> Activity: The output is the line containing "This screenshot has width=1122, height=433." plus every later line down to the end of the listing below, copied exactly. No pictures belong in it.

> Information given:
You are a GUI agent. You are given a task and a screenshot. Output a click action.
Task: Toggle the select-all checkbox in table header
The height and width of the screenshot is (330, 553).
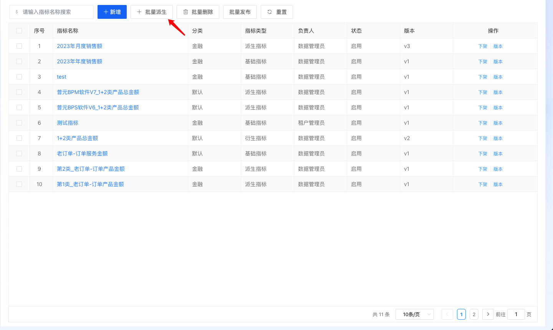pyautogui.click(x=19, y=31)

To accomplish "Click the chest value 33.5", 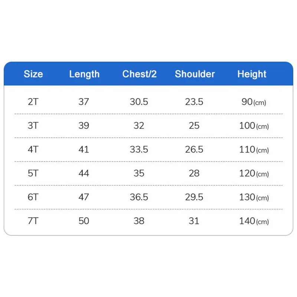I will click(x=139, y=149).
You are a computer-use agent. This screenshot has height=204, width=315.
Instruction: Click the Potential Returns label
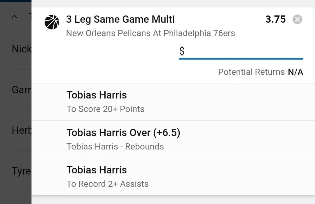tap(251, 72)
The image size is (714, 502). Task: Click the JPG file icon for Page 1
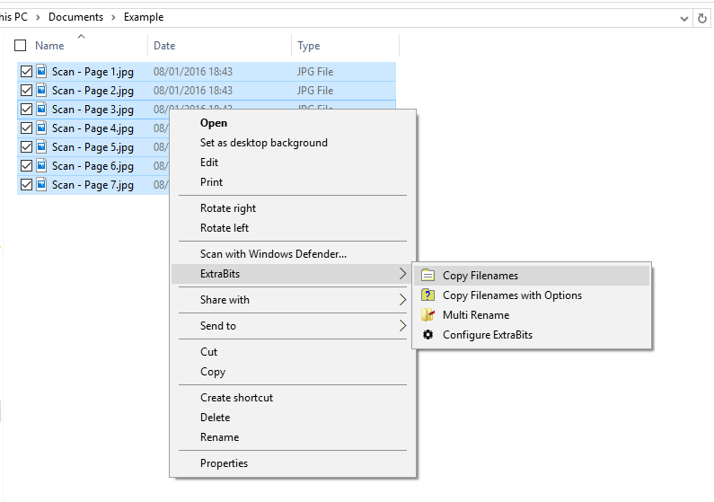coord(41,72)
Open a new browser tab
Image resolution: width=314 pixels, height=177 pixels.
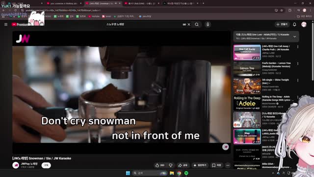(203, 3)
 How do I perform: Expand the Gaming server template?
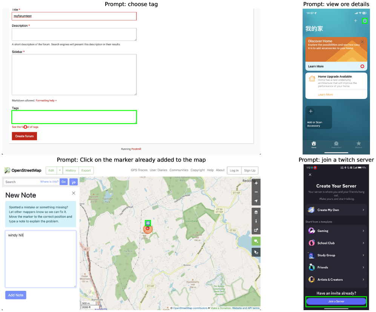coord(336,231)
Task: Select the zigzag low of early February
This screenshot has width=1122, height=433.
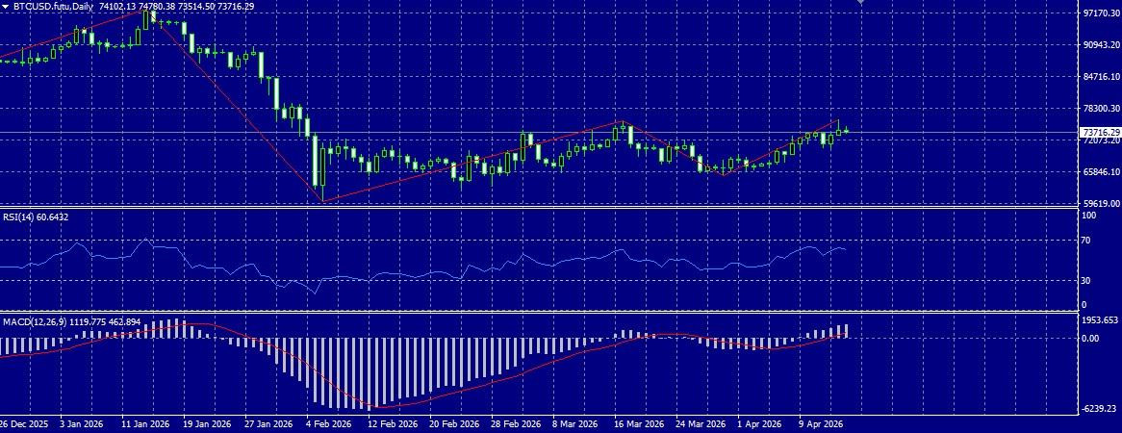Action: tap(323, 201)
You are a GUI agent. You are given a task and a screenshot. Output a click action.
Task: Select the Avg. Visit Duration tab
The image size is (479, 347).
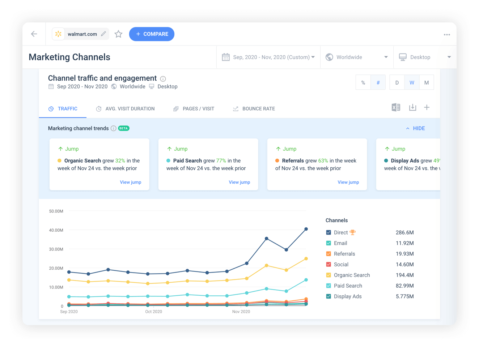(x=125, y=109)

> Written reply:
This screenshot has width=1122, height=433.
Action: tap(323, 201)
You are a GUI agent. You are given a task and a screenshot. Output a click action.
Task: Select the Avg. Visit Duration tab
The image size is (479, 347).
(x=125, y=109)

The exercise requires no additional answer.